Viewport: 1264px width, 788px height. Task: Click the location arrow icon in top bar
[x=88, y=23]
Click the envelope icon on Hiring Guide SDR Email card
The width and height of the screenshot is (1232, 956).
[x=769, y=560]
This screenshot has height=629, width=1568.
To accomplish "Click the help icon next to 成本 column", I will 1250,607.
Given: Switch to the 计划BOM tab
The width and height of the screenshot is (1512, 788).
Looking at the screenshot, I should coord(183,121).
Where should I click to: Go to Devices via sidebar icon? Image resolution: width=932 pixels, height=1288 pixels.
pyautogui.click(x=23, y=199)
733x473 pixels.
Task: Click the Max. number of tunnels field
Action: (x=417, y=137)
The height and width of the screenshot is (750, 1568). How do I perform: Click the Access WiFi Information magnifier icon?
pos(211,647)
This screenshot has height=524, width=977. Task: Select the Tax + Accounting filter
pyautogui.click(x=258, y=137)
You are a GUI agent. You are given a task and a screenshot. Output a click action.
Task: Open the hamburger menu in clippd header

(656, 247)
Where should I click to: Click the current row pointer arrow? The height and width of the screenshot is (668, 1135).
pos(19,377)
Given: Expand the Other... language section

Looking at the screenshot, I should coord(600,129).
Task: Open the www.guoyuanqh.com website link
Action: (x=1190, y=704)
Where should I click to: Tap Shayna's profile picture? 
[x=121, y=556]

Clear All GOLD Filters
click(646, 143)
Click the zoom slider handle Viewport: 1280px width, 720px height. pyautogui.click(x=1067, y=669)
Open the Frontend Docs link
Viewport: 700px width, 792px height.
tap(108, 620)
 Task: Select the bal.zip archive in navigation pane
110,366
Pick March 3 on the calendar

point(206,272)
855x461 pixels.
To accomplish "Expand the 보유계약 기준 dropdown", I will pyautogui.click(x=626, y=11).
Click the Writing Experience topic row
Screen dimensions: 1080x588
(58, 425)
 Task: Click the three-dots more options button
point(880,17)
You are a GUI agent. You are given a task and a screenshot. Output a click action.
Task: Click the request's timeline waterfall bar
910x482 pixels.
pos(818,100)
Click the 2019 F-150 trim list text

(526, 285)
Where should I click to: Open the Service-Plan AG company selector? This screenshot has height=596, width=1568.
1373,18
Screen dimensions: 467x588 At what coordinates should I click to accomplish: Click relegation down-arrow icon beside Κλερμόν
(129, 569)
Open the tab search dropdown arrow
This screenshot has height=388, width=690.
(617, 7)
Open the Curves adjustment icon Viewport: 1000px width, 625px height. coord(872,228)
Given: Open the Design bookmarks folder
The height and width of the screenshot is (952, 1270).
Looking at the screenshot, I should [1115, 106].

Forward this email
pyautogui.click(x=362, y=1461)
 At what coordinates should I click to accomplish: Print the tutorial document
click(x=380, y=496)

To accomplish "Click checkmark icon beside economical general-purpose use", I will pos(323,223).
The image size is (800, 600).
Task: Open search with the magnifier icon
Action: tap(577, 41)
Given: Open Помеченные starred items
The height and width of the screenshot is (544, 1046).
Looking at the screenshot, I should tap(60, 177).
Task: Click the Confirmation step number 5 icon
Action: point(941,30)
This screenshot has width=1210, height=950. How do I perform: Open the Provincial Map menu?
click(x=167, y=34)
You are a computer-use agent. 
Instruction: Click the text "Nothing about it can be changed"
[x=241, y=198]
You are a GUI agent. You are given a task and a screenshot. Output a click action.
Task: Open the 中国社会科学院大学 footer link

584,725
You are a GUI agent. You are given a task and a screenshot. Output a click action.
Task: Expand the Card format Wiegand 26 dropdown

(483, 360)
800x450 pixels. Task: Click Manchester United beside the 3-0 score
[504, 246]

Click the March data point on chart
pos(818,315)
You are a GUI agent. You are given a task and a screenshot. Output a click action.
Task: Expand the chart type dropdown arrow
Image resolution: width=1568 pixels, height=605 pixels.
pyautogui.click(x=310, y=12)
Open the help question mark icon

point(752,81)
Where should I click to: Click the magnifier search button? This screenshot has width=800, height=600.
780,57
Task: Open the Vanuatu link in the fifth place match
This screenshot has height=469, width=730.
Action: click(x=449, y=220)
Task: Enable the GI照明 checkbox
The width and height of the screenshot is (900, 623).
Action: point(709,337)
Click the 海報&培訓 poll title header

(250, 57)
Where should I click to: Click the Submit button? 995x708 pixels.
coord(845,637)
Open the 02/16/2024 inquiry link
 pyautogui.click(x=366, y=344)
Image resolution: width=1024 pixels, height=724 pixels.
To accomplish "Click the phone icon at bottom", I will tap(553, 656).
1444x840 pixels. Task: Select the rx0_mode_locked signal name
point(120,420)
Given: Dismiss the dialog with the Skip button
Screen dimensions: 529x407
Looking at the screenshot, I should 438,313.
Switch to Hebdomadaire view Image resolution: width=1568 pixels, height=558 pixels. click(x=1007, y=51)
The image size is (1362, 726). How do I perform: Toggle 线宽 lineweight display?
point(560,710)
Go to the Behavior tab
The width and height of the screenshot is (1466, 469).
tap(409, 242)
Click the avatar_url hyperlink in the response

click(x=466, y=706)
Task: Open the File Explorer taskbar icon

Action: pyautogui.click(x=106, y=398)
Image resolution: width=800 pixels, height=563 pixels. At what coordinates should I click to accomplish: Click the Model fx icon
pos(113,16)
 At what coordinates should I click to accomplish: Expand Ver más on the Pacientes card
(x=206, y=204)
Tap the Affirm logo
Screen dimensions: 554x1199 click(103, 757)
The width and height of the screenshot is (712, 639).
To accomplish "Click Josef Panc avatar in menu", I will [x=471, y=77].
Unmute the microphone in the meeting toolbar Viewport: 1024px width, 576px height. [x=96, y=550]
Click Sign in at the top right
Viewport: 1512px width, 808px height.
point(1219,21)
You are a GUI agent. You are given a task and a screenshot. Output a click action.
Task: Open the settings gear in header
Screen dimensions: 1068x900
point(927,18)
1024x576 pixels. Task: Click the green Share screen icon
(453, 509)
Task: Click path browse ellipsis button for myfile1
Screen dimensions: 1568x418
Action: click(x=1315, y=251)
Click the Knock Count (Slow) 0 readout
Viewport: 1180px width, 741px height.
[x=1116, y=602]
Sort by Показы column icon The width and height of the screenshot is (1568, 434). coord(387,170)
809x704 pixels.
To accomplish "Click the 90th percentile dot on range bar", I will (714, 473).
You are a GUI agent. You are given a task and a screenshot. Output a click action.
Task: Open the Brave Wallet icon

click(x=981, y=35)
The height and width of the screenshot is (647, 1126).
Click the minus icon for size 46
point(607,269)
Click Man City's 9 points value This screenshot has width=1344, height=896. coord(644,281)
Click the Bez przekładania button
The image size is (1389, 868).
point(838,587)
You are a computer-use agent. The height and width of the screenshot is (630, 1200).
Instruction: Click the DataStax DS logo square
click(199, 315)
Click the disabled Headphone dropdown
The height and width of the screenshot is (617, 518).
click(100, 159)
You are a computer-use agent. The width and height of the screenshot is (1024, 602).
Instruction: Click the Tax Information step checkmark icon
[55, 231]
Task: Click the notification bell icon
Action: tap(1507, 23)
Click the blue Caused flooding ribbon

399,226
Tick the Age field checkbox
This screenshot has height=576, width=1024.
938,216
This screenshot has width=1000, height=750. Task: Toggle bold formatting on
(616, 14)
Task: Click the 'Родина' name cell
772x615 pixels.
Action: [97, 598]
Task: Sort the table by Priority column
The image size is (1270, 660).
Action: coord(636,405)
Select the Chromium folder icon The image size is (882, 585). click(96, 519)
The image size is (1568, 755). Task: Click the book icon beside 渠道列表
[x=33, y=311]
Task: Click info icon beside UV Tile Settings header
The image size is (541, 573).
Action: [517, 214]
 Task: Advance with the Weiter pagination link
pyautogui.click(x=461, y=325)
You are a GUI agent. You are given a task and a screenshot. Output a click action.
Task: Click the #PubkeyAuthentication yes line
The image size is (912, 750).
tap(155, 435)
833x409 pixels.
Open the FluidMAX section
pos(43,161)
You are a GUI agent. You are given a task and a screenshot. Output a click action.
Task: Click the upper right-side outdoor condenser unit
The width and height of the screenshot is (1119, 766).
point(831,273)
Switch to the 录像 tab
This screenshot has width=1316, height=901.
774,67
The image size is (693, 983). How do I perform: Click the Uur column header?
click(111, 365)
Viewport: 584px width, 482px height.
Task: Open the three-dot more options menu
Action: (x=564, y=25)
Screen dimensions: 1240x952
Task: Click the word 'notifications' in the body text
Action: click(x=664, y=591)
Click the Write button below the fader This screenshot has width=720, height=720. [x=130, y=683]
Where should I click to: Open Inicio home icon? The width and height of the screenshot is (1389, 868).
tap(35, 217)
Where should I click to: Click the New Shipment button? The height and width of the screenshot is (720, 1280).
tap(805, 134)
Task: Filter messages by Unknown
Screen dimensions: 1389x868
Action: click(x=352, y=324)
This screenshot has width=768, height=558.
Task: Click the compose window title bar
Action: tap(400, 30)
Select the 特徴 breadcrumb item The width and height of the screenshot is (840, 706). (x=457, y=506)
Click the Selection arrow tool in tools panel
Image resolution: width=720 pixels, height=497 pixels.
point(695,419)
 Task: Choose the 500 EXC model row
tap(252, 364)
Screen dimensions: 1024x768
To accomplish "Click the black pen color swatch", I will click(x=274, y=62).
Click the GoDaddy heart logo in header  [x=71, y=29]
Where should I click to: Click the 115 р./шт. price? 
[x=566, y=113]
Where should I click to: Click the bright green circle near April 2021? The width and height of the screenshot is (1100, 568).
------------------------------------------------------------------------
From the entries above, give again exactly the lines running from the line with "Where should I click to: Open Inicio" to the line with "Task: Filter messages by Unknown"; include both of those lines.

Task result ->
Where should I click to: Open Inicio home icon? The width and height of the screenshot is (1389, 868).
tap(35, 217)
Where should I click to: Click the New Shipment button? The height and width of the screenshot is (720, 1280).
tap(805, 134)
Task: Filter messages by Unknown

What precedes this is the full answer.